First Nations nurses find inspiration and reward in serving Indigenous communities
'One day that could be me laying in that bed and I would want the best care possible'
Throughout the month of June, CBC Indigenous is introducing you to some of the health care workers who are keeping our communities safe.
Here are two First Nations health care workers sharing some insight on what they do, why they do it and how COVID-19 is affecting them.
Since May 20, Danielle Bourque-Bearskin has been working for the First Nations and Inuit Health Branch under Indigenous Services Canada as a public health nurse in Sandy Lake First Nation, a remote fly-in reserve in north-western Ontario.
She started work in Sandy Lake as part of a response to the need for surge capacity in health care in First Nations communities and helping communities respond to COVID-19.
Prior to that, she was working as a frontline ICU nurse in Hamilton.
"Answering that call to go into nursing was very instinctual for me," she said.
Bourque-Bearskin is from Beaver Lake Cree Nation in Alberta and her mother is also a nurse. She said when she thinks about why she went into the profession, she thinks about her Indigenous family and the experiences they had growing up.

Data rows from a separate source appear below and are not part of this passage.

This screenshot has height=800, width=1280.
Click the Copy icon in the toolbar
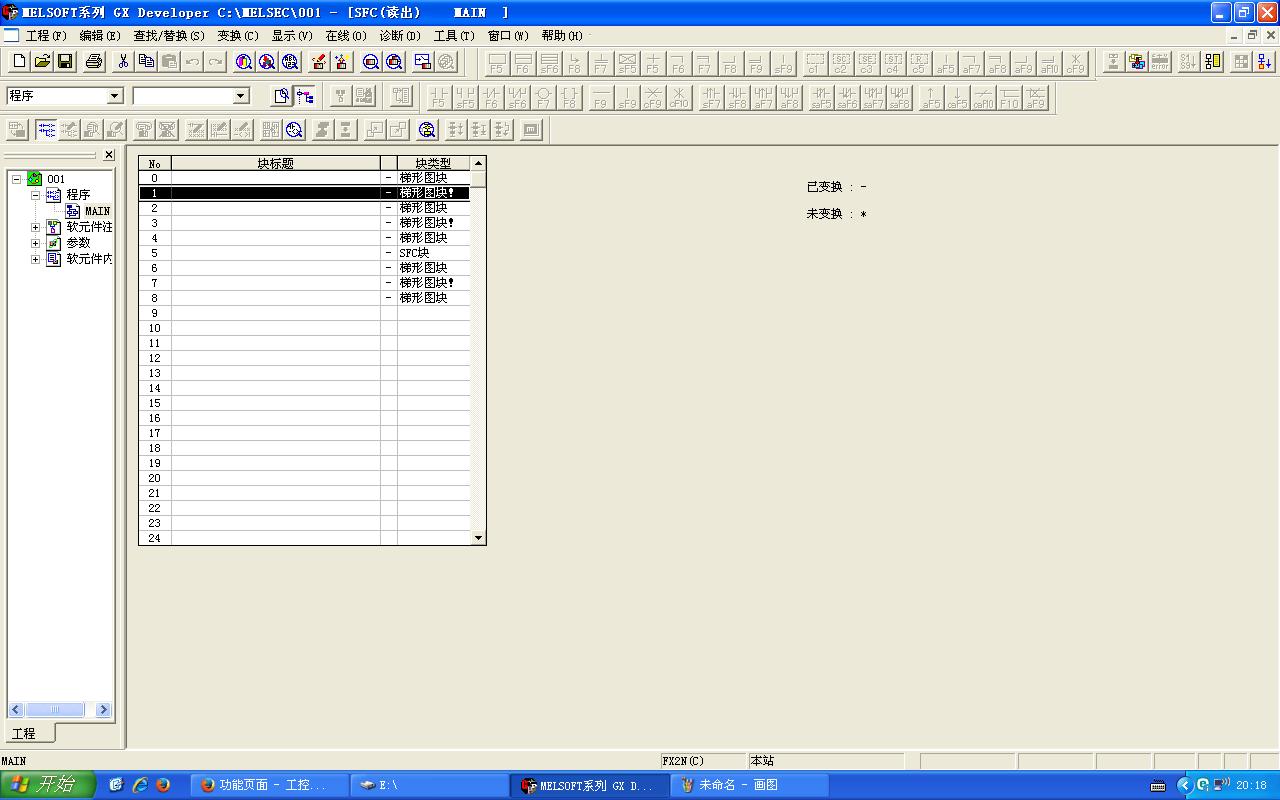point(146,62)
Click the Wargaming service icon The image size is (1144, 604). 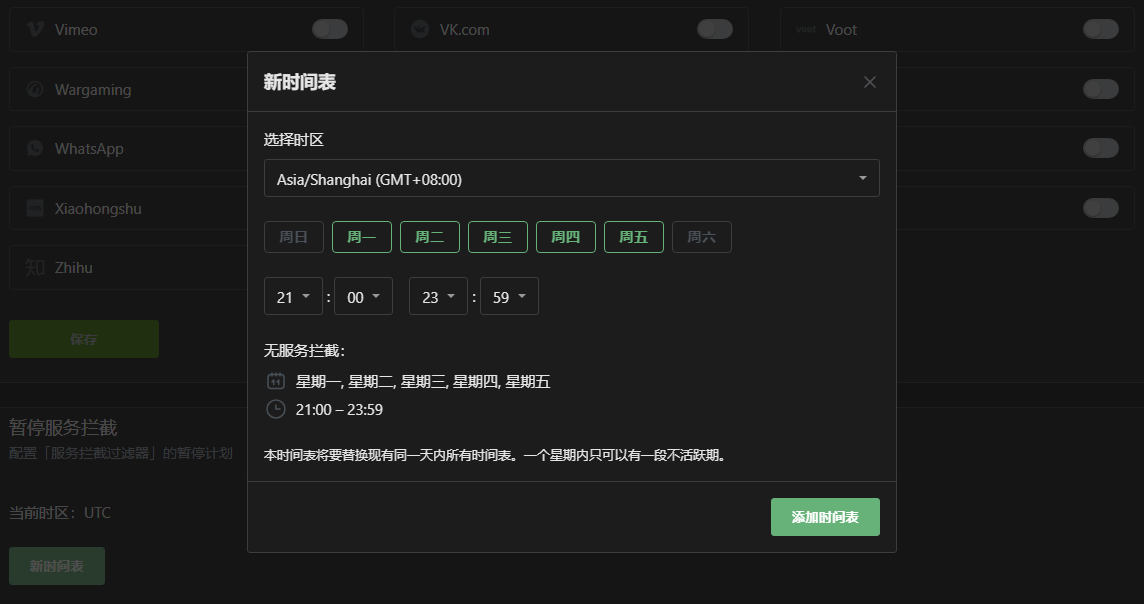pos(37,89)
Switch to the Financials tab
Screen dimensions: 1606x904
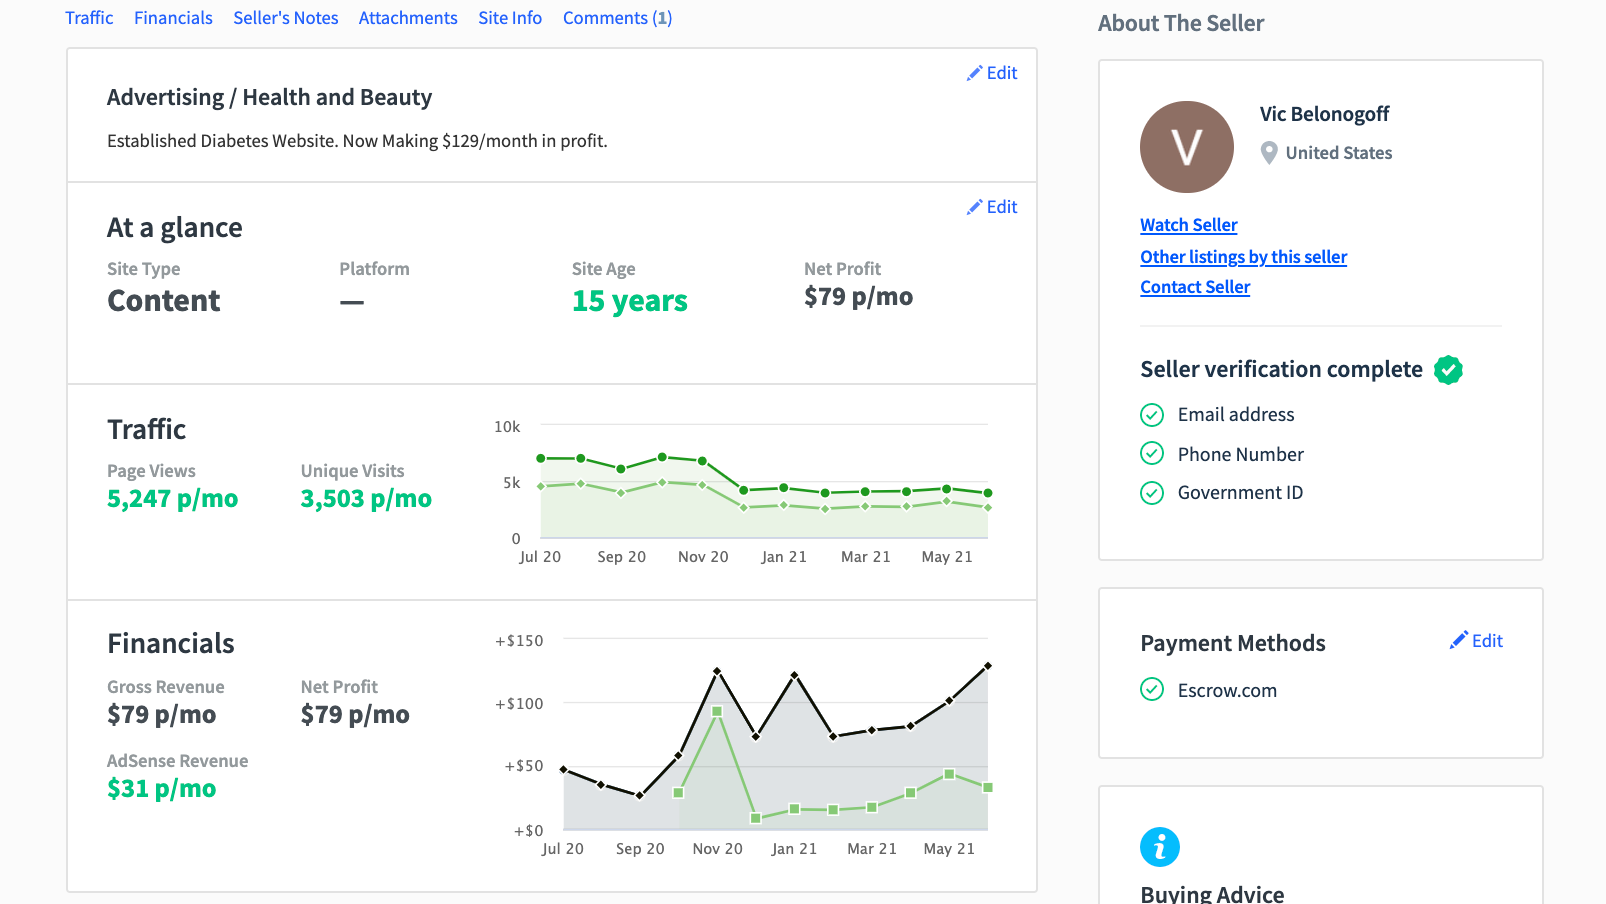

"My coming up here, it's just solidified everything that I've been learning and I've been advocating for in the last several years," she said.
The health inequities that Indigenous people experience in access to health care is an issue that she wants to use her voice to bring attention to.
"We have been talking about these inequalities, inequities, health disparities for decades," she said.
"It's just the fact that nobody's been listening."
Housing, food security and clean water are all social determinants of health that affect Indigenous communities. Bourque-Bearskin said these factors make pandemic planning different in remote communities than in southern regions.
"How do you teach hand hygiene when you don't even have access to clean water?" she said.
"I grew up knowing that this is happening and wanting to change it."
Laurie Whitebean has been a licensed practical nurse at Kateri Memorial Hospital in Kahnawake, Que., for two years.
She works overnight and day shifts in the in-patient department.
"My goal was to bring back skills to the community and work with my people," she said.
"It's very rewarding."
She said there's a sense of fulfilment that comes from working in her own community because she's able to give back.
"One day that could be me laying in that bed and I would want the best care possible," said Whitebean.
In long-term care, what people contributed to their community and the influence they had can be forgotten, said Whitebean.
"Our goal is not to forget," she said. "It's to celebrate their lives and appreciate that."
Since the COVID-19 pandemic began, family members haven't been able to visit the patients. Whitebean said she would run into people in the community who would ask how their family members were doing. So she had an idea to start taking short videos to reassure people that their loved ones were all right.
Other nurses began to take on the filming as well and there was an anonymous donation of iPads given to the patients so they could have video chats with family members.